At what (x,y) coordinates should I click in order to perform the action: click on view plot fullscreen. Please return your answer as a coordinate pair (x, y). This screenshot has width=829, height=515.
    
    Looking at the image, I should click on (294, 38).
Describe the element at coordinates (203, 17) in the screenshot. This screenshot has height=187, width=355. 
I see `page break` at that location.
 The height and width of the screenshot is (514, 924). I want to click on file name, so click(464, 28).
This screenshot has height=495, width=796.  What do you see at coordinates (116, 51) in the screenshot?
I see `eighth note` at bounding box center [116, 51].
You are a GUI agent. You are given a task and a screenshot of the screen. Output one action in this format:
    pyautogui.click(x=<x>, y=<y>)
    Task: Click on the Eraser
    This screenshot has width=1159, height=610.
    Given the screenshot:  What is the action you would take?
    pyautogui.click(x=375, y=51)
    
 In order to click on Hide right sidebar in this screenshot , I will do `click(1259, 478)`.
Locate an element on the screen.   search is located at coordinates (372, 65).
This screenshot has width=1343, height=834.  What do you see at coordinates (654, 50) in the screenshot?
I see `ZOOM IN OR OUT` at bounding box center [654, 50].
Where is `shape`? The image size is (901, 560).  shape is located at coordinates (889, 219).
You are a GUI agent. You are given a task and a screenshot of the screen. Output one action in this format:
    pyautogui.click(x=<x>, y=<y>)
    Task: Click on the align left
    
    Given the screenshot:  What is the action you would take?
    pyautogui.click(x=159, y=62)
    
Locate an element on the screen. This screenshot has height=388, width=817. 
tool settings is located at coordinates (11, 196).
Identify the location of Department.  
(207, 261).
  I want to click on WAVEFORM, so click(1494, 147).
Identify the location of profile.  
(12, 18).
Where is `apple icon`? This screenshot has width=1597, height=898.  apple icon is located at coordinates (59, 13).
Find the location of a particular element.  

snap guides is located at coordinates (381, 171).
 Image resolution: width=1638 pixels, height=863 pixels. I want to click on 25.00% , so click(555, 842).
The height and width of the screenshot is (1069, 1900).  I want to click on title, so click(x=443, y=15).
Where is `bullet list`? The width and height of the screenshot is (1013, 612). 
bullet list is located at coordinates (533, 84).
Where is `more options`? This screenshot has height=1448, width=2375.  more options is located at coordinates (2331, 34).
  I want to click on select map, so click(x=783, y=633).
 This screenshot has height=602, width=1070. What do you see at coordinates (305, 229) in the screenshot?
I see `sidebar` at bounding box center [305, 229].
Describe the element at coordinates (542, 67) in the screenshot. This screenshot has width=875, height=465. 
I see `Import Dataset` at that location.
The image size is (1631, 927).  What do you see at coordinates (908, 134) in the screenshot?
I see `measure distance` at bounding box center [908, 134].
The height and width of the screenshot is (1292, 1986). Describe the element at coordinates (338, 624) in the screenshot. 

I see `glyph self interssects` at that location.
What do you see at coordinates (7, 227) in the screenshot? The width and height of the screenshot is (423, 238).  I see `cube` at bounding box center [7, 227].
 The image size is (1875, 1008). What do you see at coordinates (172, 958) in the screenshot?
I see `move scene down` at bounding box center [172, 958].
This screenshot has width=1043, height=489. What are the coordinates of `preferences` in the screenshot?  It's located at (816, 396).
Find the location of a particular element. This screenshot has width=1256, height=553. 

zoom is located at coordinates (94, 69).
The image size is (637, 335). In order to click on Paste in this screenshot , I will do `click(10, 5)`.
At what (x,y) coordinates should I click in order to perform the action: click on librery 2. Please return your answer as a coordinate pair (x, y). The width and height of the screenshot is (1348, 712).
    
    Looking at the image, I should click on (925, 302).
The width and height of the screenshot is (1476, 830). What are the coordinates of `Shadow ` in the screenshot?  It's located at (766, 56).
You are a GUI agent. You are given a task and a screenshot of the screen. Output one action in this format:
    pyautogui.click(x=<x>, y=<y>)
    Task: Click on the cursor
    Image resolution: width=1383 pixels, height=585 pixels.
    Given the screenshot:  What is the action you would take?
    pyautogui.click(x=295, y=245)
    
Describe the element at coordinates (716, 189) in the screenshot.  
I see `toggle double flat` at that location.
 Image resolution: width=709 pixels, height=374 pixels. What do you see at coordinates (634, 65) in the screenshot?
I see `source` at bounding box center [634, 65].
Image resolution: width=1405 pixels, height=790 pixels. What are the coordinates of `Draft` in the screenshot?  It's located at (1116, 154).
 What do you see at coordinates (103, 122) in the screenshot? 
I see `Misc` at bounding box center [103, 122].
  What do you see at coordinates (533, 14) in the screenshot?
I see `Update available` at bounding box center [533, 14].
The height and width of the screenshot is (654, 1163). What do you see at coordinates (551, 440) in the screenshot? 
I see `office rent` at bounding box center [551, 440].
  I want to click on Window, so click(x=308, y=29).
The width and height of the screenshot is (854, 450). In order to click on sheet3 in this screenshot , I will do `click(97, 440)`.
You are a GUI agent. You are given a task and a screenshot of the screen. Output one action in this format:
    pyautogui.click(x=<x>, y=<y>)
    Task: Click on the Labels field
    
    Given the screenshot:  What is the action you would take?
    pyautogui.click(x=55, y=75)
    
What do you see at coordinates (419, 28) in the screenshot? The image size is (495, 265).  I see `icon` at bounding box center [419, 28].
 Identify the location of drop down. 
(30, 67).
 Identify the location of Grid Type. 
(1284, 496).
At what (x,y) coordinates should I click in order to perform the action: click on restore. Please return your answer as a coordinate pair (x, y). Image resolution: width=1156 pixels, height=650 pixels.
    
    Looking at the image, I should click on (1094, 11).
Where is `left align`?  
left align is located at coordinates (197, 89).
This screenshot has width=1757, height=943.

────────────────────

Your task ▸
Render every line of the items above as a Markdown table with the columns Row and Line, numbering each row and skipping blank lines.

Solution to the exercise ▸
| Row | Line |
|---|---|
| 1 | At what (x,y) coordinates should I click in order to perform the action: click on view plot fullscreen. Please return your answer as a coordinate pair (x, y). This screenshot has width=829, height=515. |
| 2 |     Looking at the image, I should click on (294, 38). |
| 3 | Describe the element at coordinates (203, 17) in the screenshot. This screenshot has height=187, width=355.  |
| 4 | I see `page break` at that location. |
| 5 |  The height and width of the screenshot is (514, 924). I want to click on file name, so click(464, 28). |
| 6 | This screenshot has height=495, width=796.  What do you see at coordinates (116, 51) in the screenshot? |
| 7 | I see `eighth note` at bounding box center [116, 51]. |
| 8 | You are a GUI agent. You are given a task and a screenshot of the screen. Output one action in this format: |
| 9 |     pyautogui.click(x=<x>, y=<y>) |
| 10 |     Task: Click on the Eraser |
| 11 |     This screenshot has width=1159, height=610. |
| 12 |     Given the screenshot:  What is the action you would take? |
| 13 |     pyautogui.click(x=375, y=51) |
| 14 |  In order to click on Hide right sidebar in this screenshot , I will do `click(1259, 478)`. |
| 15 | Locate an element on the screen.   search is located at coordinates (372, 65). |
| 16 | This screenshot has width=1343, height=834.  What do you see at coordinates (654, 50) in the screenshot? |
| 17 | I see `ZOOM IN OR OUT` at bounding box center [654, 50]. |
| 18 | Where is `shape`? The image size is (901, 560).  shape is located at coordinates (889, 219). |
| 19 | You are a GUI agent. You are given a task and a screenshot of the screen. Output one action in this format: |
| 20 |     pyautogui.click(x=<x>, y=<y>) |
| 21 |     Task: Click on the align left |
| 22 |     Given the screenshot:  What is the action you would take? |
| 23 |     pyautogui.click(x=159, y=62) |
| 24 | Locate an element on the screen. This screenshot has height=388, width=817.  |
| 25 | tool settings is located at coordinates (11, 196). |
| 26 | Identify the location of Department.   |
| 27 | (207, 261). |
| 28 |   I want to click on WAVEFORM, so click(1494, 147). |
| 29 | Identify the location of profile.   |
| 30 | (12, 18). |
| 31 | Where is `apple icon`? This screenshot has width=1597, height=898.  apple icon is located at coordinates (59, 13). |
| 32 | Find the location of a particular element.   |
| 33 | snap guides is located at coordinates (381, 171). |
| 34 |  Image resolution: width=1638 pixels, height=863 pixels. I want to click on 25.00% , so click(555, 842). |
| 35 | The height and width of the screenshot is (1069, 1900).  I want to click on title, so click(x=443, y=15). |
| 36 | Where is `bullet list`? The width and height of the screenshot is (1013, 612).  |
| 37 | bullet list is located at coordinates (533, 84). |
| 38 | Where is `more options`? This screenshot has height=1448, width=2375.  more options is located at coordinates (2331, 34). |
| 39 |   I want to click on select map, so click(x=783, y=633). |
| 40 |  This screenshot has height=602, width=1070. What do you see at coordinates (305, 229) in the screenshot? |
| 41 | I see `sidebar` at bounding box center [305, 229]. |
| 42 | Describe the element at coordinates (542, 67) in the screenshot. This screenshot has width=875, height=465.  |
| 43 | I see `Import Dataset` at that location. |
| 44 | The image size is (1631, 927).  What do you see at coordinates (908, 134) in the screenshot? |
| 45 | I see `measure distance` at bounding box center [908, 134]. |
| 46 | The height and width of the screenshot is (1292, 1986). Describe the element at coordinates (338, 624) in the screenshot.  |
| 47 | I see `glyph self interssects` at that location. |
| 48 | What do you see at coordinates (7, 227) in the screenshot? The width and height of the screenshot is (423, 238).  I see `cube` at bounding box center [7, 227]. |
| 49 |  The image size is (1875, 1008). What do you see at coordinates (172, 958) in the screenshot? |
| 50 | I see `move scene down` at bounding box center [172, 958]. |
| 51 | This screenshot has width=1043, height=489. What are the coordinates of `preferences` in the screenshot?  It's located at (816, 396). |
| 52 | Find the location of a particular element. This screenshot has width=1256, height=553.  |
| 53 | zoom is located at coordinates (94, 69). |
| 54 | The image size is (637, 335). In order to click on Paste in this screenshot , I will do `click(10, 5)`. |
| 55 | At what (x,y) coordinates should I click in order to perform the action: click on librery 2. Please return your answer as a coordinate pair (x, y). The width and height of the screenshot is (1348, 712). |
| 56 |     Looking at the image, I should click on (925, 302). |
| 57 | The width and height of the screenshot is (1476, 830). What are the coordinates of `Shadow ` in the screenshot?  It's located at (766, 56). |
| 58 | You are a GUI agent. You are given a task and a screenshot of the screen. Output one action in this format: |
| 59 |     pyautogui.click(x=<x>, y=<y>) |
| 60 |     Task: Click on the cursor |
| 61 |     Image resolution: width=1383 pixels, height=585 pixels. |
| 62 |     Given the screenshot:  What is the action you would take? |
| 63 |     pyautogui.click(x=295, y=245) |
| 64 | Describe the element at coordinates (716, 189) in the screenshot.   |
| 65 | I see `toggle double flat` at that location. |
| 66 |  Image resolution: width=709 pixels, height=374 pixels. What do you see at coordinates (634, 65) in the screenshot? |
| 67 | I see `source` at bounding box center [634, 65]. |
| 68 | Image resolution: width=1405 pixels, height=790 pixels. What are the coordinates of `Draft` in the screenshot?  It's located at (1116, 154). |
| 69 |  What do you see at coordinates (103, 122) in the screenshot?  |
| 70 | I see `Misc` at bounding box center [103, 122]. |
| 71 |   What do you see at coordinates (533, 14) in the screenshot? |
| 72 | I see `Update available` at bounding box center [533, 14]. |
| 73 | The height and width of the screenshot is (654, 1163). What do you see at coordinates (551, 440) in the screenshot?  |
| 74 | I see `office rent` at bounding box center [551, 440]. |
| 75 |   I want to click on Window, so click(x=308, y=29). |
| 76 | The width and height of the screenshot is (854, 450). In order to click on sheet3 in this screenshot , I will do `click(97, 440)`. |
| 77 | You are a GUI agent. You are given a task and a screenshot of the screen. Output one action in this format: |
| 78 |     pyautogui.click(x=<x>, y=<y>) |
| 79 |     Task: Click on the Labels field |
| 80 |     Given the screenshot:  What is the action you would take? |
| 81 |     pyautogui.click(x=55, y=75) |
| 82 | What do you see at coordinates (419, 28) in the screenshot? The image size is (495, 265).  I see `icon` at bounding box center [419, 28]. |
| 83 |  Identify the location of drop down.  |
| 84 | (30, 67). |
| 85 |  Identify the location of Grid Type.  |
| 86 | (1284, 496). |
| 87 | At what (x,y) coordinates should I click in order to perform the action: click on restore. Please return your answer as a coordinate pair (x, y). Image resolution: width=1156 pixels, height=650 pixels. |
| 88 |     Looking at the image, I should click on (1094, 11). |
| 89 | Where is `left align`?   |
| 90 | left align is located at coordinates (197, 89). |
| 91 | This screenshot has width=1757, height=943. |